If you've ever moved somewhere new, or just feel like you've been all by yourself you'll know what I'm going through. I just moved out of my house and into the dorms at this university and I feel miserable. I miss the beach, my family, my friends and I miss having a purpose. I feel like I'm wasting my life away currently, which I know isn't true because I'm getting an education but my life is really missing something and I'm not sure what. Hopefully by writing again I will find my purpose. Fingers cross.

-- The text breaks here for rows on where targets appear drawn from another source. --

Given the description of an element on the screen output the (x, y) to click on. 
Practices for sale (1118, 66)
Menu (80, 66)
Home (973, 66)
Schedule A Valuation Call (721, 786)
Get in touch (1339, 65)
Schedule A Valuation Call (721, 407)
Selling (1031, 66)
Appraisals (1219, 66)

I'm currently reading the series by Jaci Burton, Play by Play. It's a series of many many books about men in professional sports finding love. Because you know me I love my hunky men and love! I love these books they make my heart pound and my heart clench! I wish I could find a love like that! At some points the things they say are super cliche and sometimes I want to roll my eyes and say "People don't say those types of things!!" but I love the characters too much to care for more than 2 seconds. I feel like all romance books have that fantasy side to them when it comes to how they talk. They say the perfect things at the perfect times, which all make the book amazing but sometimes I need the rawness of reality with my characters...note SOMETIMES! I couldn't read hardcore raw reality love books because that will just make me depressed. I love my fairytales and happily ever afters.
Anyways!! Back to my mini review on the series, I currently just started the 4th book of this series a couple of days ago and I don't think I've made it past the first 2 chapters. NOT because it's not good, but because I have ZERO time it's depressing.
However! When I do finish this book, expect a review! I'm back lovelies! I've missed my blog. It needs some lovin' from it's mama.